L’arrivée à Bormio, à 1 225 mètres d’altitude, donne une impression singulière : celle d’une ville de montagne complète, pas d’une station posée artificiellement. Les sommets ferment l’horizon, mais la vallée reste ample et accueillante. On comprend immédiatement pourquoi Bormio fut pendant des siècles un carrefour commercial et politique, contrôlant les accès vers le Tyrol, l’Engadine et le val Müstair.

Bormio en hiver
Bormio en hiver

Bormio, un vrai village alpin

Avant d’être une destination touristique, Bormio fut une cité autonome, dotée de privilèges politiques et économiques rares en milieu alpin. Dès le Moyen Âge, elle s’organise en communauté libre, la Magnifica Terra, administrant ses terres, ses alpages et ses ressources sans dépendre directement d’un seigneur extérieur. Cette tradition d’autogouvernance a laissé des traces profondes dans l’urbanisme, les fêtes et la mentalité locale.

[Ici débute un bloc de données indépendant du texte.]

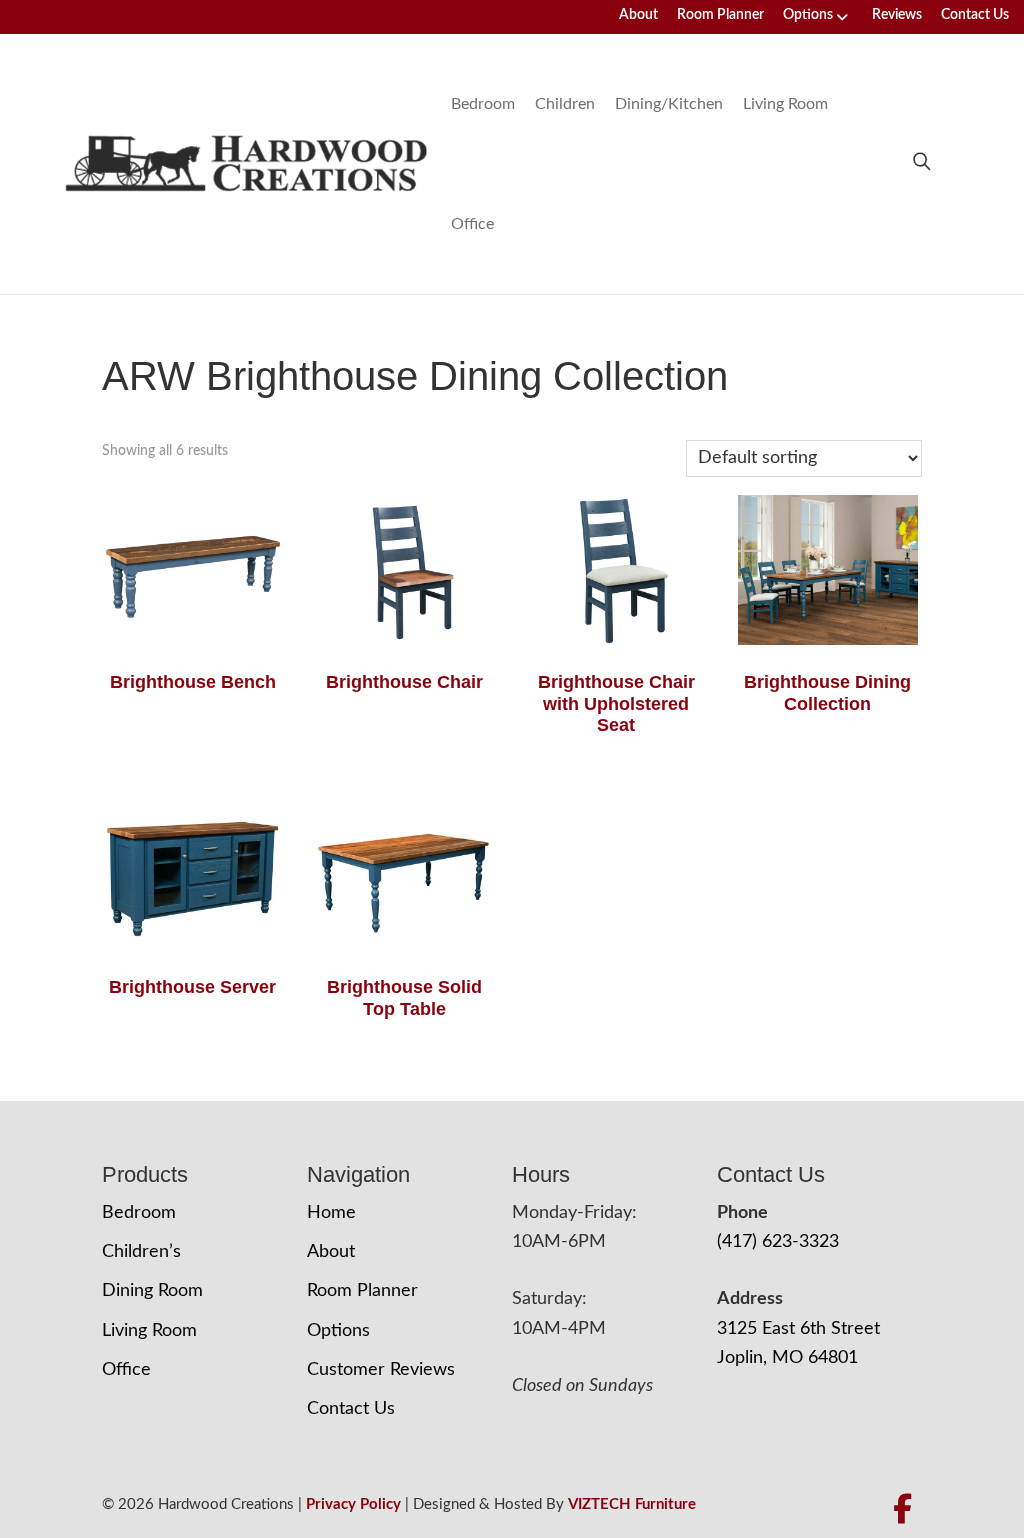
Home (331, 1213)
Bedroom (483, 104)
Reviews (897, 15)
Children (565, 104)
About (638, 15)
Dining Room (152, 1291)
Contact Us (975, 15)
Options (808, 15)
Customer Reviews (381, 1370)
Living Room (785, 104)
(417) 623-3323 (778, 1242)
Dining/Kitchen (669, 104)
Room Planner (720, 15)
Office (472, 224)
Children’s (141, 1252)
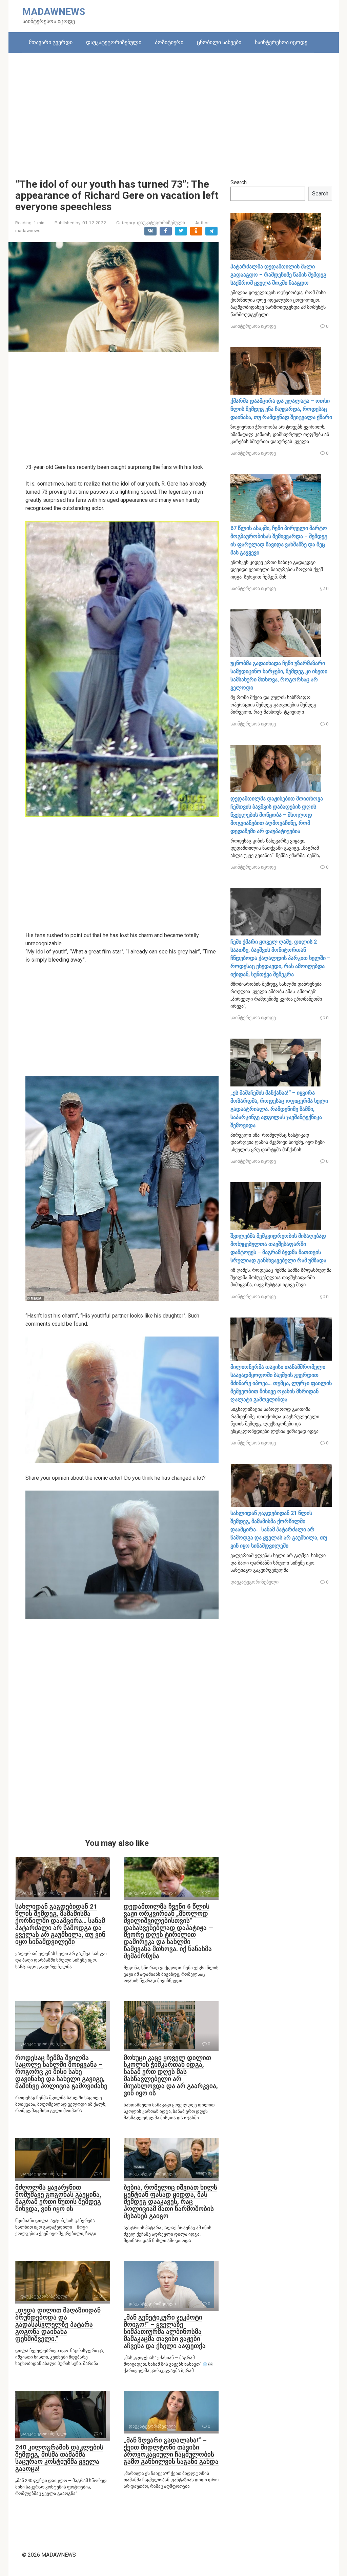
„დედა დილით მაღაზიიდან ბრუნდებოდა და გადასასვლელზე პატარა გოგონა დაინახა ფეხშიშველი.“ (58, 2324)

Le centre historique de Bormio se découvre idéalement à pied, comme un livre que l’on feuillette lentement. On s’engage dans un lacis de ruelles étroites, bordées de maisons en pierre aux balcons de bois sombre, parfois ornées de fresques discrètes, presque effacées par le temps. Tout ici raconte une ville de montagne qui s’est construite pour durer.

Le cœur symbolique de Bormio bat autour du Kuerc, édifice civique majeur de la cité. Cette loggia médiévale, ouverte sur la place centrale, fut pendant des siècles le lieu où s’exerçait le pouvoir de la Magnifica Terra di Bormio. On s’y réunissait pour débattre, rendre la justice, proclamer les décisions collectives. Le Kuerc n’était pas un palais fermé, mais un espace public : une architecture de la parole et de la responsabilité partagée, emblématique de l’autonomie politique dont Bormio jouissait au cœur des Alpes.

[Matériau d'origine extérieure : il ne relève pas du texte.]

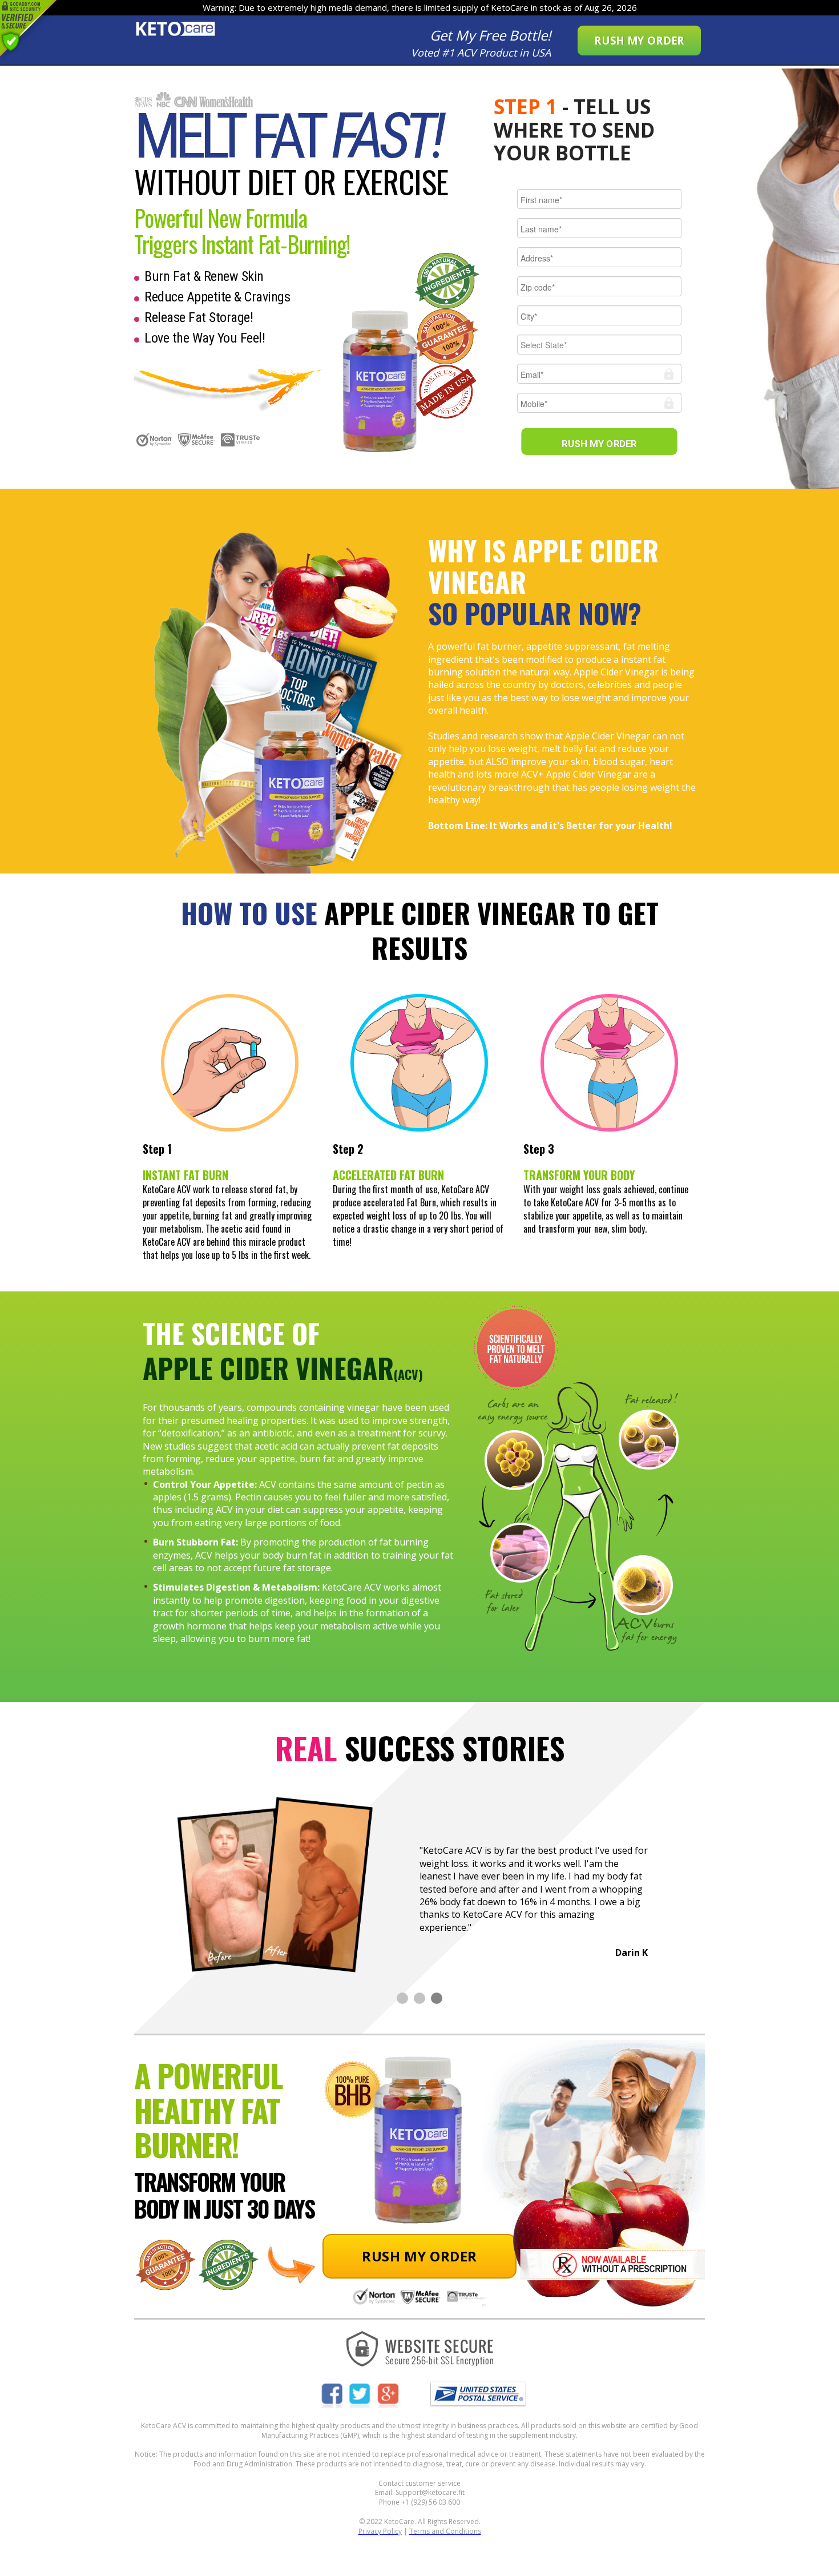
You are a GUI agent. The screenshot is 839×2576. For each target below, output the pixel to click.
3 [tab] (436, 1998)
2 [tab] (419, 1998)
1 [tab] (402, 1998)
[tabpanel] (419, 1882)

À quelques pas, la Tour Alberti, ancienne tour de guet et symbole du pouvoir civil, rappelle la dimension défensive de la ville, carrefour stratégique entre mondes lombard, tyrolien et rhétique. Plus loin, le Palazzo De Simoni, aujourd’hui musée civique, permet d’entrer dans l’intimité de la société de Bormio : objets du quotidien, costumes traditionnels, outils agricoles et documents administratifs y racontent une communauté montagnarde organisée, consciente de ses ressources et de ses limites.

Les édifices religieux dévoilent une autre facette de l’identité locale. Les églises de San Vitale au clocher élancé, Santo Spirito et ses magnifiques fresques au plafond ou Sant’Ignazio et sa décoration baroque ou la très colorée Sant’Antonio (o del Crocifisso) abritent de beaux exemples d’art sacré de montagne.

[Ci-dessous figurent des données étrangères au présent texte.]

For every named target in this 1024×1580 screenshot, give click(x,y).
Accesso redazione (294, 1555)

Les traditions sont encore très vivantes. La plus spectaculaire reste la Fête des Pasquali, célébrée à Pâques : des chars monumentaux, portés à dos d’homme, décorés de fleurs, de symboles religieux et de scènes bibliques, défilent dans les rues. Chaque quartier rivalise de créativité et de ferveur. En hiver, le Carnaval de Mat inverse les rôles sociaux (les jeunes prennent le pouvoir) dans une tradition burlesque héritée des temps anciens. Ces fêtes ne sont pas des reconstitutions touristiques : elles structurent encore le calendrier et perpétuent l’identité locale.

Centre ville médiéval de Bormio
Centre ville médiéval de Bormio

Le ski à Bormio, une grande tradition

La réputation internationale de Bormio repose la tradition du ski. Il y est exigeant, parfois brutal, mais toujours inscrit dans un paysage magnifique. La mythique piste Stelvio, qui accueille régulièrement les épreuves de Coupe du monde, est l’une des plus redoutées du circuit : forte pente, changements de rythme, passages techniques. Elle incarne une vision ancienne du ski, où la montagne impose ses règles.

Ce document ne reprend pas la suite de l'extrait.